The increasing diversity of data sources has propelled data science into an equally diverse set of application domains. Across these domains, a fundamentally common task is that of classification. A ubiquitous challenge in classification is that of imbalanced class distributions. This problem occurs when one class is underrepresented in the data, this makes modeling and successful implementation challenging. While class imbalance occurs across a wide variety of domains, predictive pipelines require a bespoke approach for each domain. The Actionable Knowledge Discovery (AKD) paradigm formalizes domain-actionability by structuring data and metrics to cater to the domain. However, it does not account for the role of domain knowledge in influencing problem and pipeline design. In this dissertation, we extend AKD and explore how imbalanced class problems can be transformed from academic proofs of concept to operationally viable solutions for their intended domain.
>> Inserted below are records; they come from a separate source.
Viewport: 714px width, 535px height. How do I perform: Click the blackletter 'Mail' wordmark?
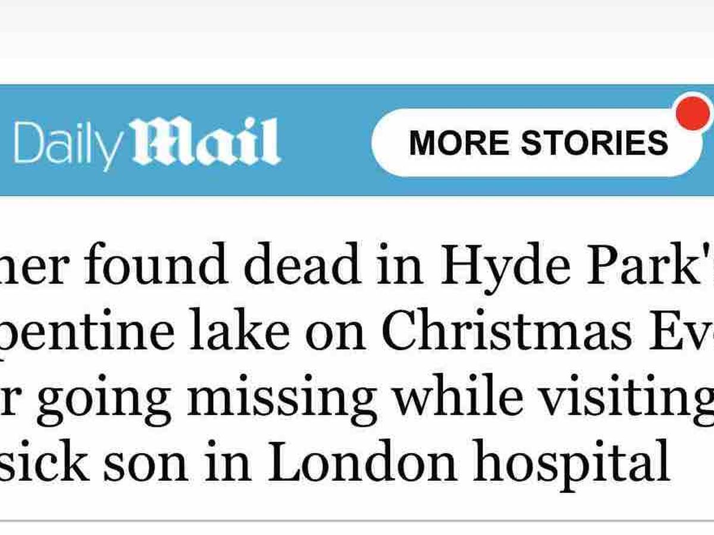[203, 141]
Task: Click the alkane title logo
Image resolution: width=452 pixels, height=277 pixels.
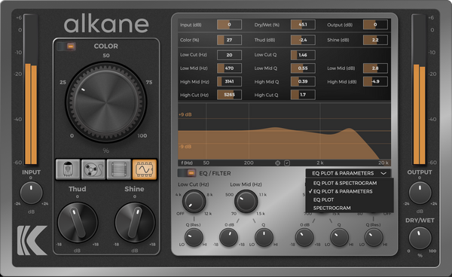Action: [106, 25]
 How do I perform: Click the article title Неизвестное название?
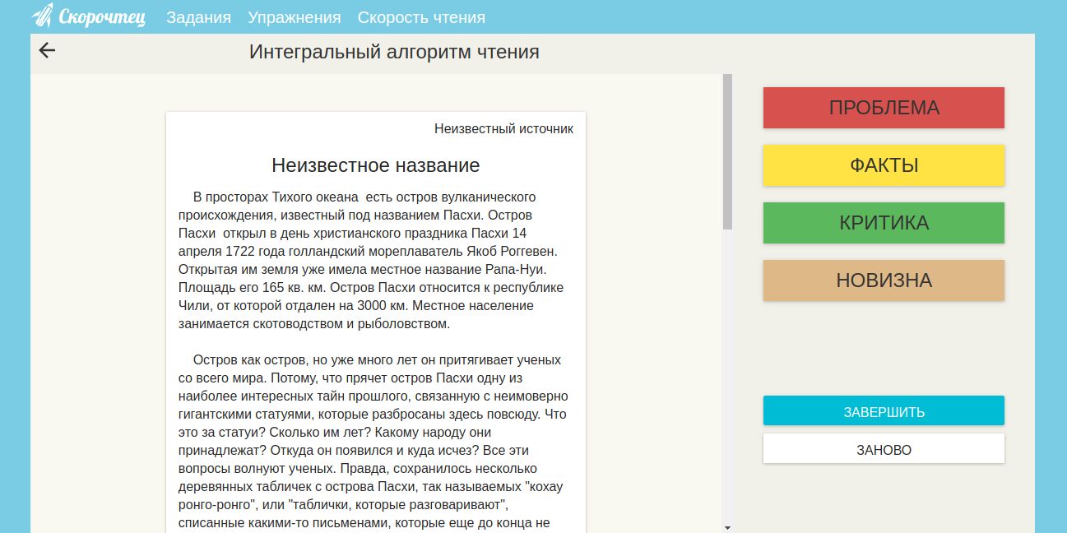(375, 165)
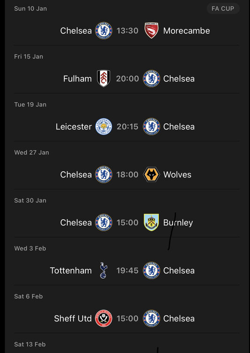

We demonstrate the role of domain-driven problem and pipeline design across the diverse domains of cost-sensitive classification, auto insurance, online video content, Massive Open Online Courses (MOOCs) and network science in the form of deployed solutions. As result, we show how the domain influences which questions we ask of the data and how we should interpret them.